TEXTE SOURCE:
Nézet-Séguin rend hommage à Jacques Hétu

Les grands disparus

2020/02/26

Voici que le purgatoire tire finalement à sa fin pour notre grand compositeur ! Le jeudi 6 février au Centre National des Arts à Ottawa et le vendredi 7 février à la Maison Symphonique de Montréal, Yannick Nézet-Séguin et l’Orchestre Métropolitain ont interprété la 5e Symphonie de Jacques Hétu, une œuvre qu’il n’a jamais entendue de ses oreilles autres qu’internes, puisqu’elle fut créée trois semaines après sa mort par l’Orchestre Symphonique de Toronto dont les chefs appréciaient sa musique. 

Jacques Hétu, le compositeur canadien de facture classique le plus joué par les orchestres du monde entier, fut donc choyé par ses grandes œuvres créées chez nous surtout par l’Orchestre symphonique de Québec, les orchestres d’Ottawa, de Toronto, de Vancouver et l’Orchestre Métropo-litain. Sa vaste symphonie opus 81 que Christophe Huss, grand critique du Devoir, qualifie de véritable chant du cygne de « notre Jean Sibelius national », d’une durée de trois quarts d’heure, emprunte des accents de Mahler, Berg et Chostakovitch, servis par une orchestration digne de Henri Dutilleux son professeur, et se termine comme la 9e Symphonie de Ludwig, par un chant choral entonnant le poème Liberté de Paul Éluard.

« Liberté comme celle qu’il a affichée contre les modes et dictats qui lui ont valu mépris et ostracisme ici », ajoute Huss, avec un sens du pathos justifié par le sort réservé par la frange snob montréalaise à Hétu et à son ami André Prévost. Des milliers d’exemplaires de ce poème furent largués par la Royal Air Force au-dessus de la France en 1942 pour encourager la résistance contre les Nazis.

TÂCHES À RÉALISER:
• 1. Dans l'article sur l'hommage à Jacques Hétu, quels compositeurs sont nommés comme ceux dont la symphonie opus 81 « emprunte des accents » ? Nommez-les tous.
• 2. Rédigez la suite de l'article sur l'hommage à Jacques Hétu, en commençant après sa dernière phrase.

DONNÉES PRÉSENTÉES:
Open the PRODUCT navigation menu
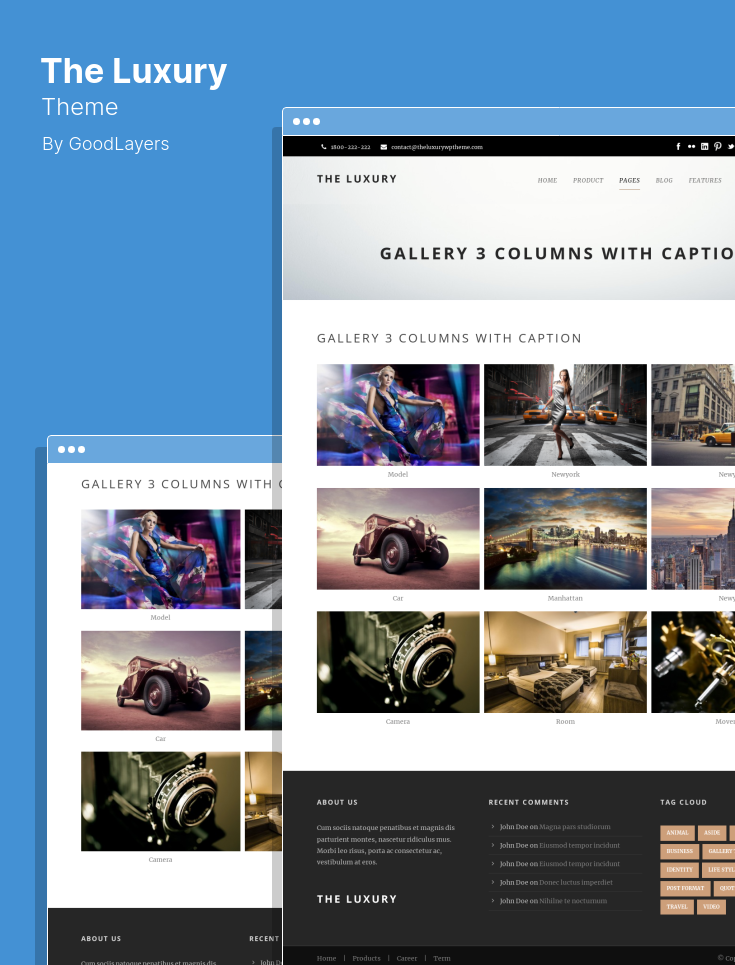This screenshot has height=965, width=735. [588, 180]
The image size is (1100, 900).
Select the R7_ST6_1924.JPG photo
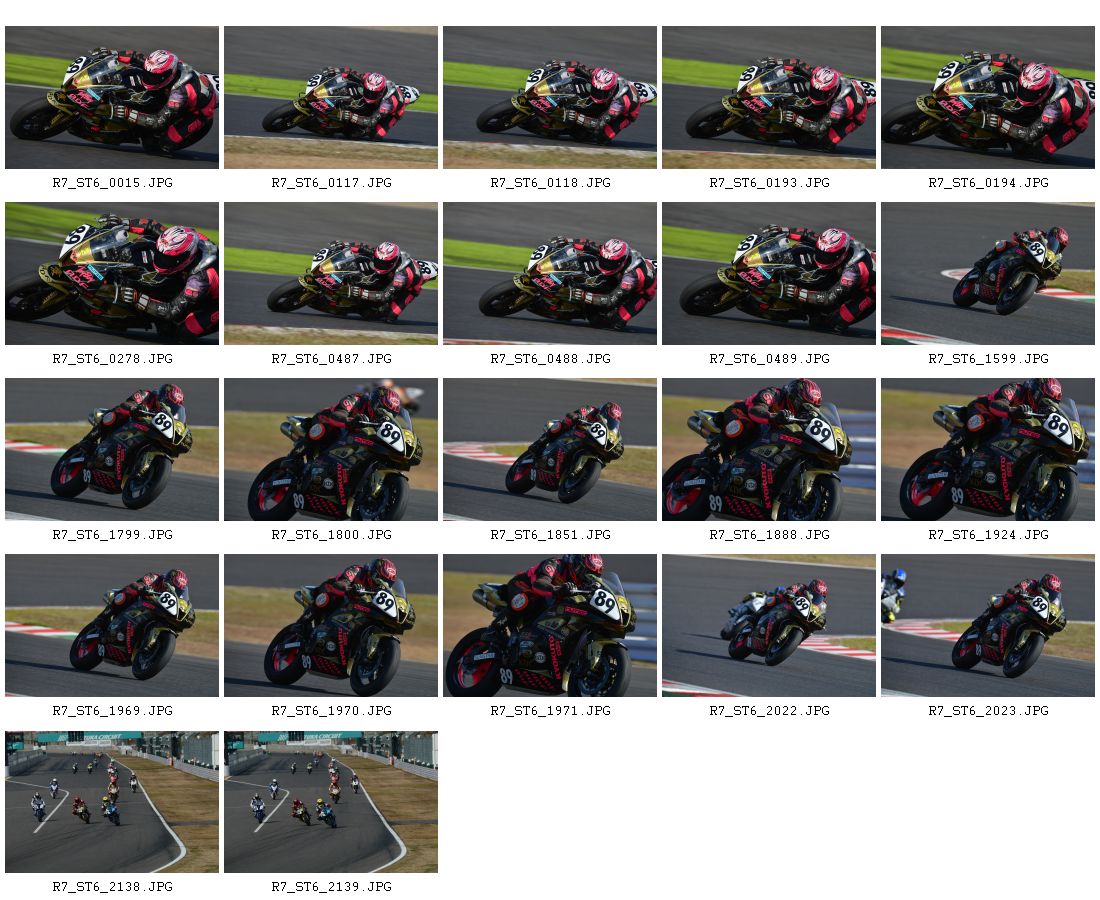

RÉSULTATS PAR TÂCHE:
• 1. Mahler, Berg et Chostakovitch.

• 2.
Rappelons cette qualité résiliente de Jacques, qui trois semaines avant sa mort envoyait sa cotisation aux Artistes pour la Paix pour nous aider à lutter pour un art de résistance, aux côtés de ses maintenant défunts amis cinéastes Gilles Groulx et Jean-Claude Labrecque. Après tout, il a aussi composé un chef d’œuvre, Images de la Révolution opus 44, créée par Charles Dutoit et l’OSM, en hommage à la Révolution française, une suggestion de notre collègue historienne d’art à l’UQAM, Claudette Hould. 

Ne recherchant pas les glorioles, Hétu se sentait d’abord Québécois, comme la présence de son ami Yves Beauchemin (qui a écrit pour lui l’opéra Le Prix) en témoigna lors du récital-hommage qui lui fut consacré le 9 février en après-midi en la Salle Jacques-Hétu de l’UQAM, 10 ans jour pour jour après sa mort.